In my opinion, lambdas were not introduced in Java before now because Java as already anonymous classes that are at a high level conceptually the same things even if a lambda is more lightweight syntactically and at runtime than an anonymous class


checked exceptions :), sorry just kidding.

mainly wildcards, you can design an interface which is covariant and contravariant, and real interference when calling a generic method.


You can not modified a variable declared in the outer scope inside a lambda.

int a = 0; list.forEach(element -> { a++; // no way ! });

That's why it's a lambda and not a closure BTW.


Can always make:

   final int[] a = {0};
   list.forEach(element -> { a[0]++; });


It's still a closure, just a closure with immutable capture, just like Python. Also like Python, you can get around it by boxing the variable you would like to modify (or using nonlocal in Python 3).

IMO the lack of exception transparency is going to be more of an issue with Java's lambdas.

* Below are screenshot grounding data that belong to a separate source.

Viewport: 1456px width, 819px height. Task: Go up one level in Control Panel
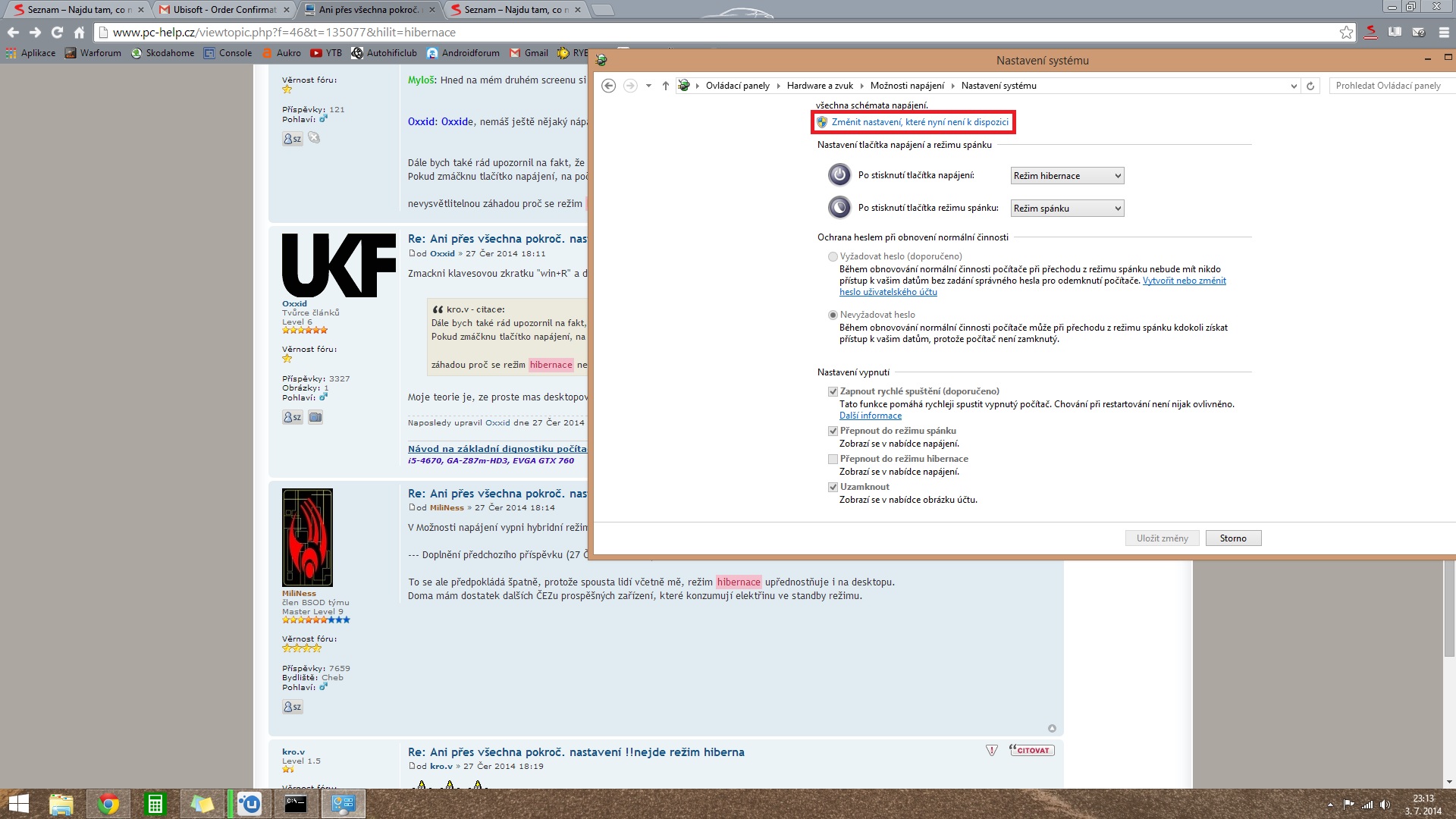665,86
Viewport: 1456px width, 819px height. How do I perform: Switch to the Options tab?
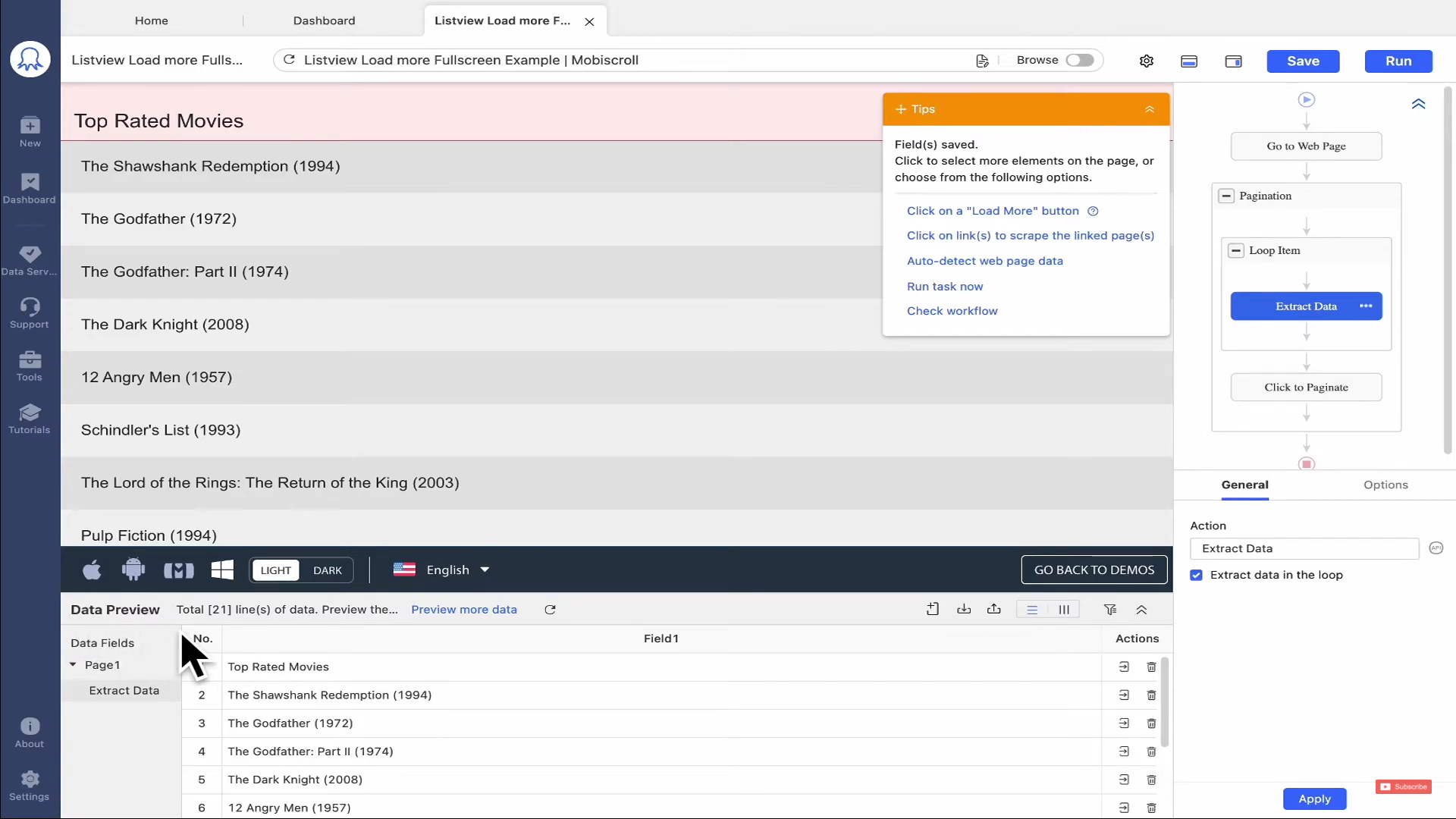coord(1385,485)
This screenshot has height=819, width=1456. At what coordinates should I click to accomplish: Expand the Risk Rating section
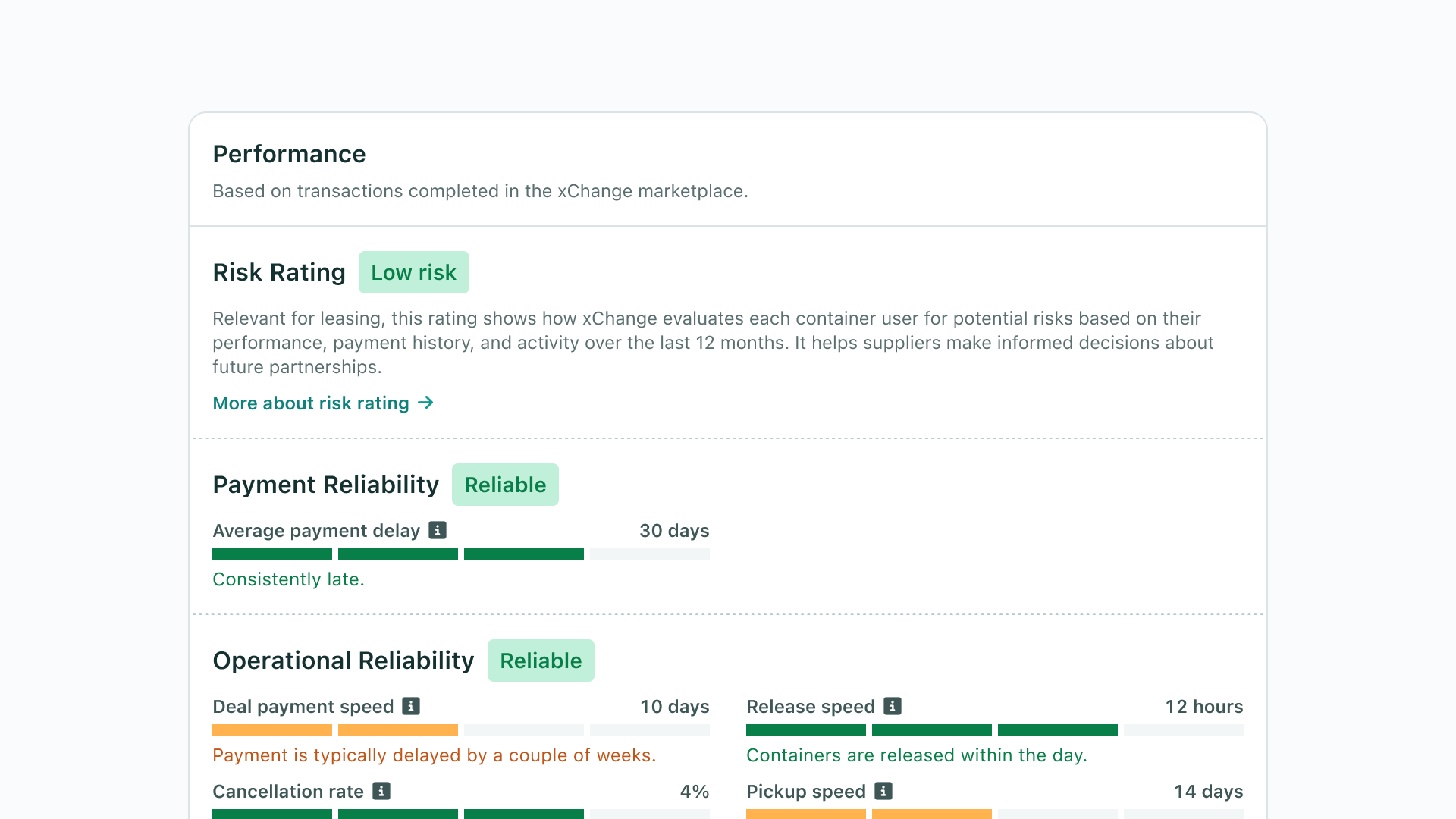(x=279, y=272)

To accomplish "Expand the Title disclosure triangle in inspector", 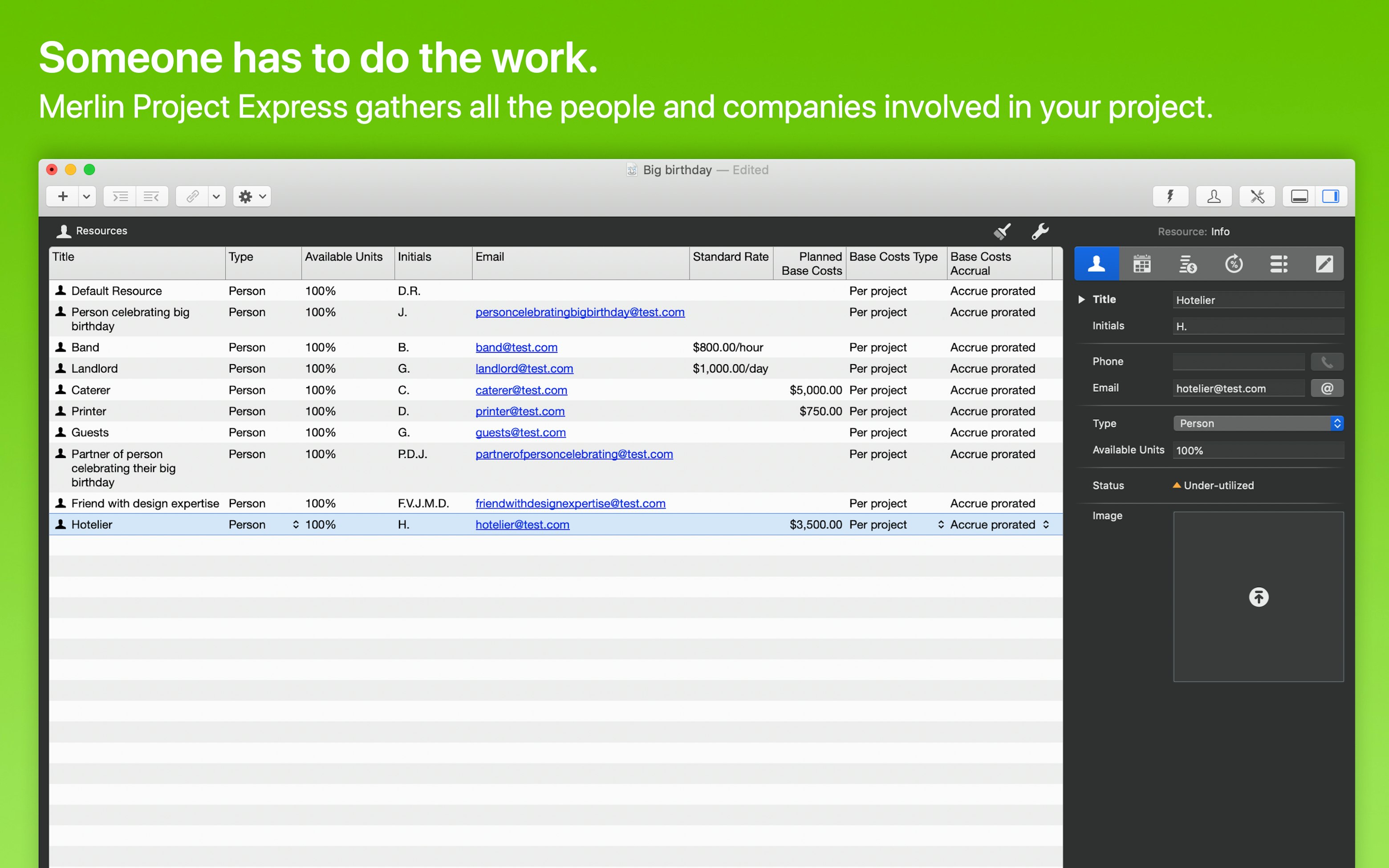I will coord(1081,299).
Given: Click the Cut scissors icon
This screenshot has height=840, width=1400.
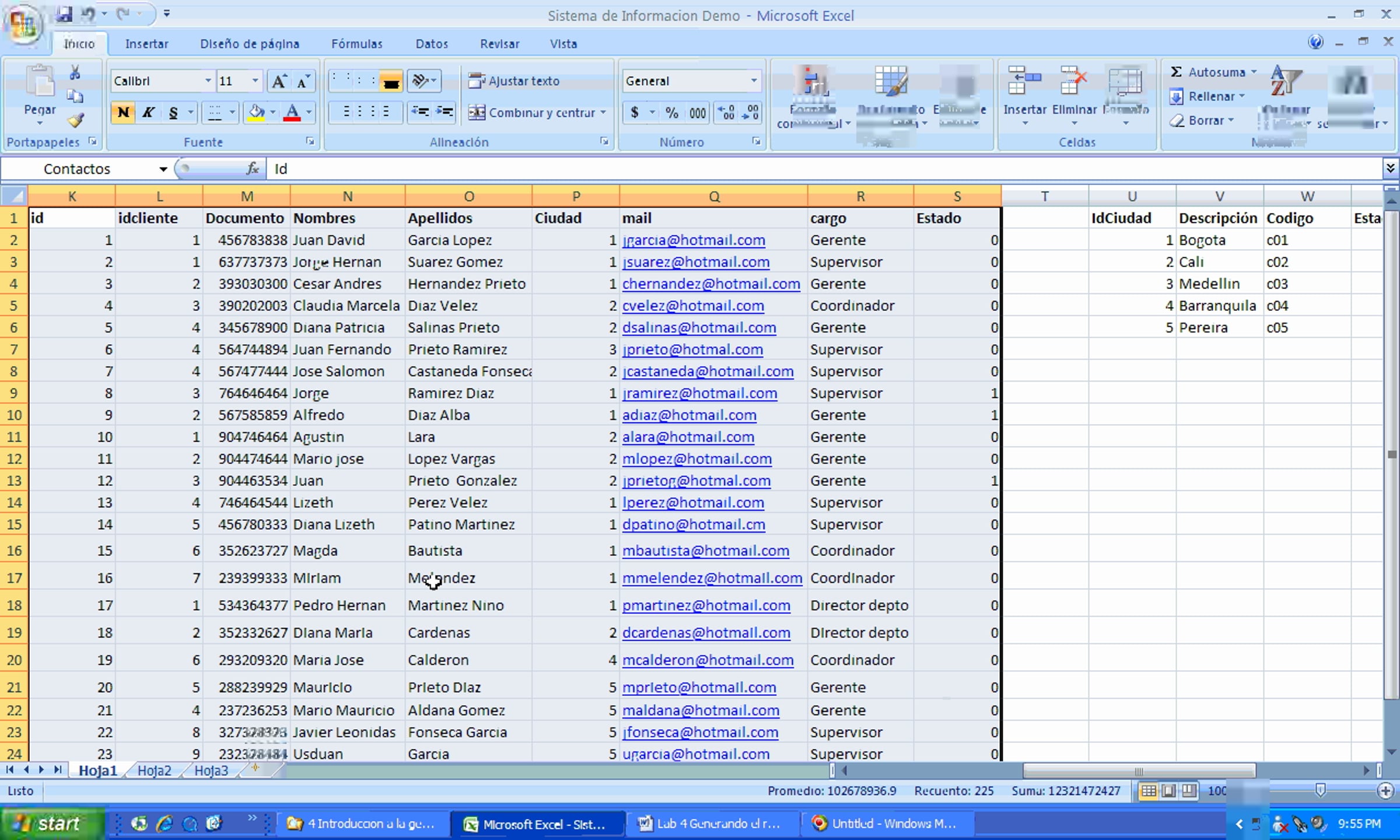Looking at the screenshot, I should point(75,73).
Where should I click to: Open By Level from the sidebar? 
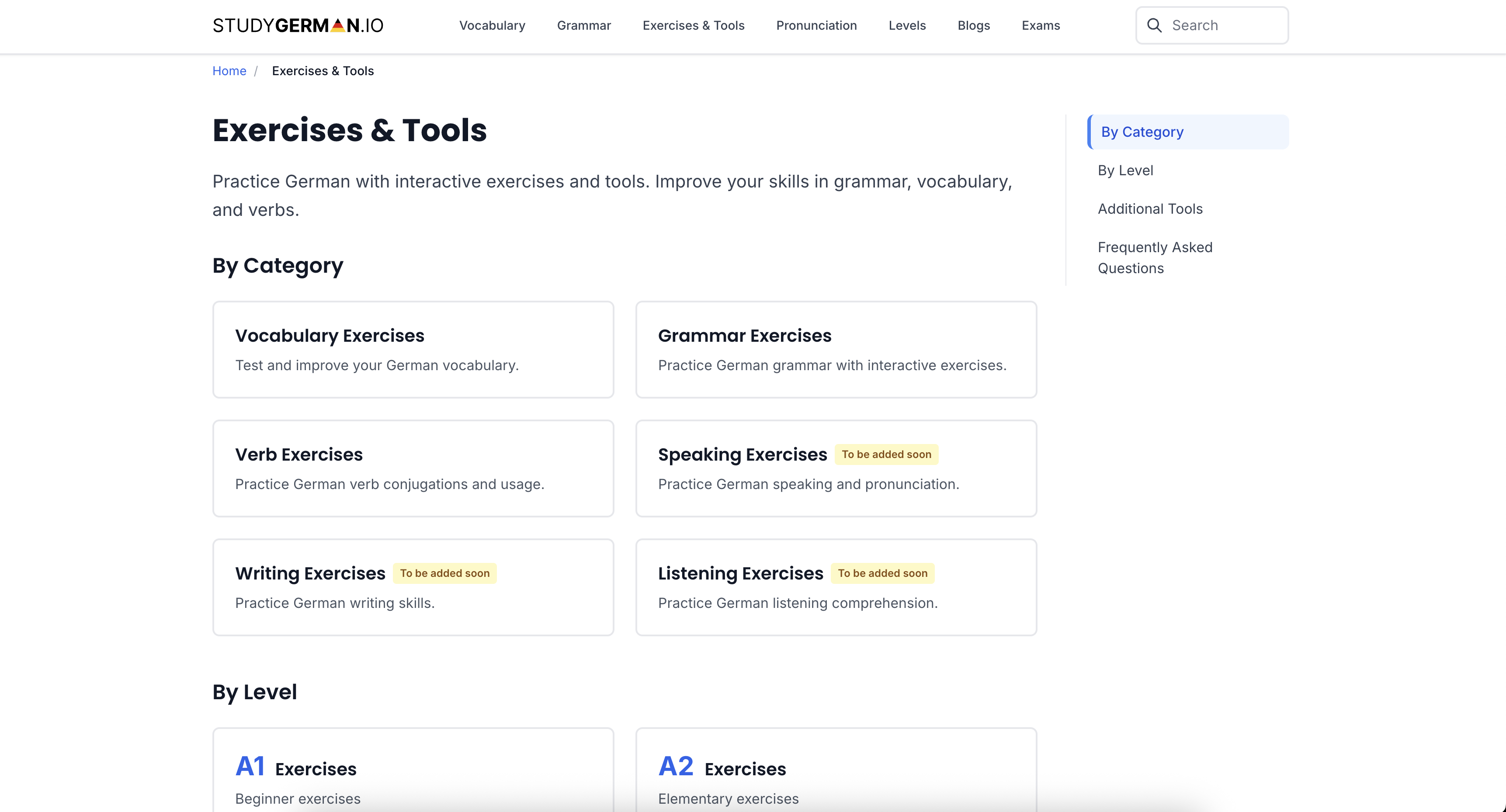click(1125, 170)
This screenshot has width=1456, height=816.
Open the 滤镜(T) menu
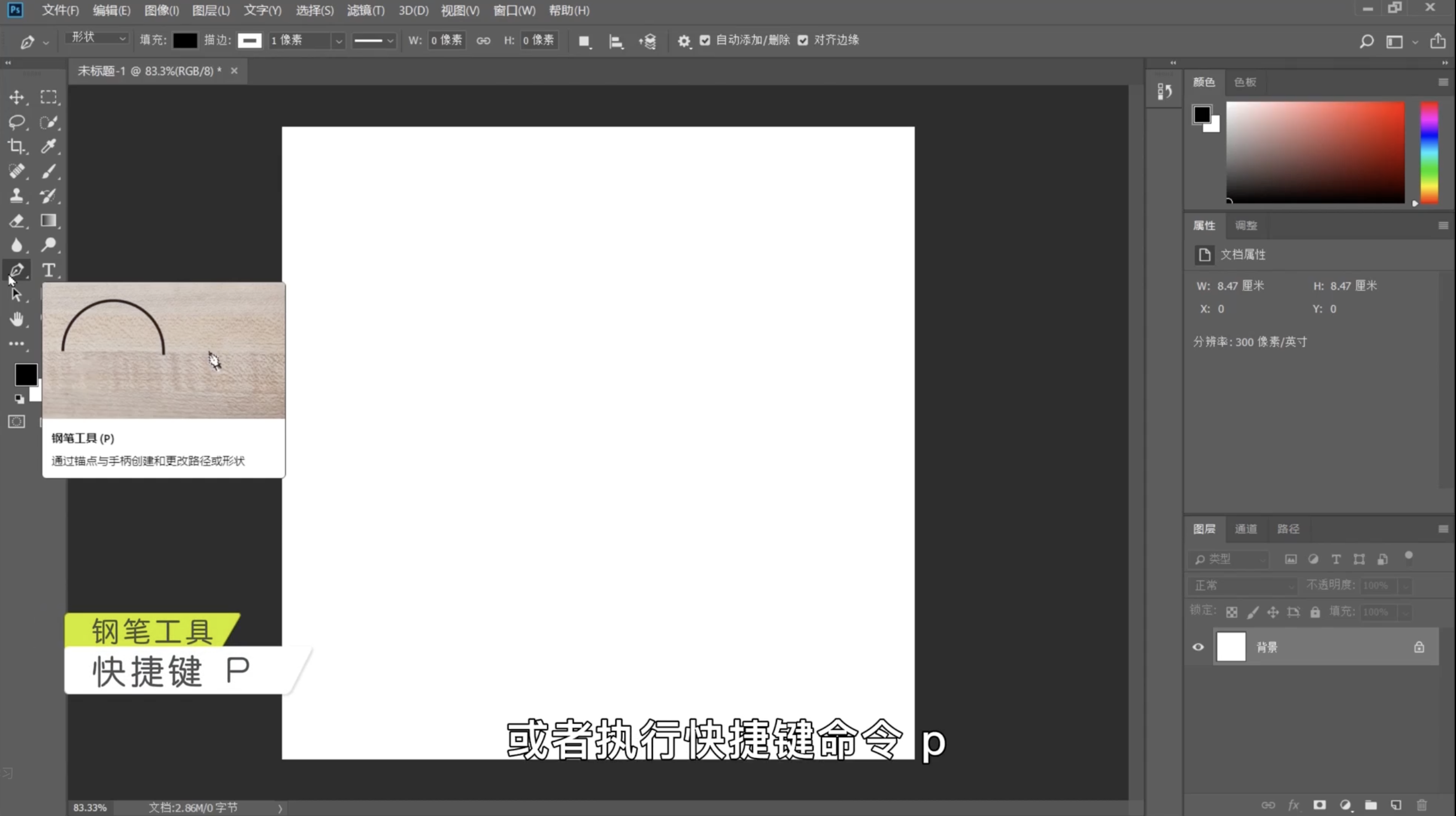(365, 10)
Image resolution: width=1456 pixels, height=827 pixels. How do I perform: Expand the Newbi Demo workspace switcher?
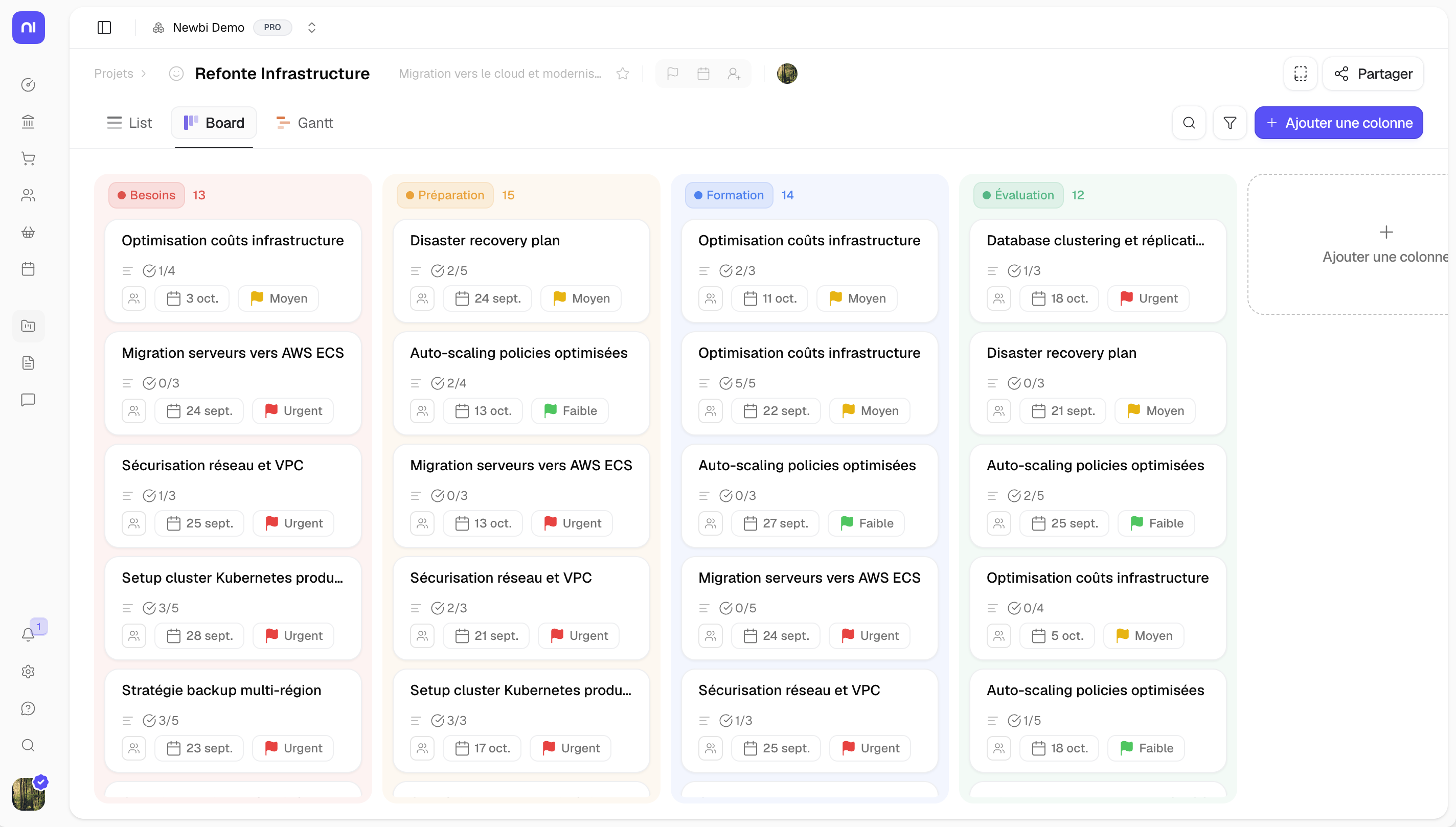pyautogui.click(x=311, y=27)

For most of the used programming languages, a lambda captures values (like in Java or Python), and closure capture variables or scope (like in Scheme or Ruby), hence the name, a closure close (bind) the free variable of the closure to the ones of the lexical scope.

The lack of checked exception transparency is for me something that goes in the right direction. The hidden message is 'Use checked exception only for IOs and please don't create your own exceptions, use already existing ones !'


A lambda doesn't capture anything, it's just an anonymous function. A lambda can be a closure, but it doesn't have to be.

Closures come in two primary flavors, bind by value or bind by reference. Some languages implement only one of these, some implement both, some bind in completely different ways (e.g. lazy binding in Haskell).


F# team ask for modifications of the CLR (covariant delegates), porting a language on the CLR if you are not Microsoft is hard.

Scala never really run on the CLR, it's a vaporware, sorry a work in progress.


Yep, scala's .net back-end is discontinued, and one of the main challenges (I worked on it a bit) was indeed generating the proper generic signatures. (I hear people are using ikvm these days.)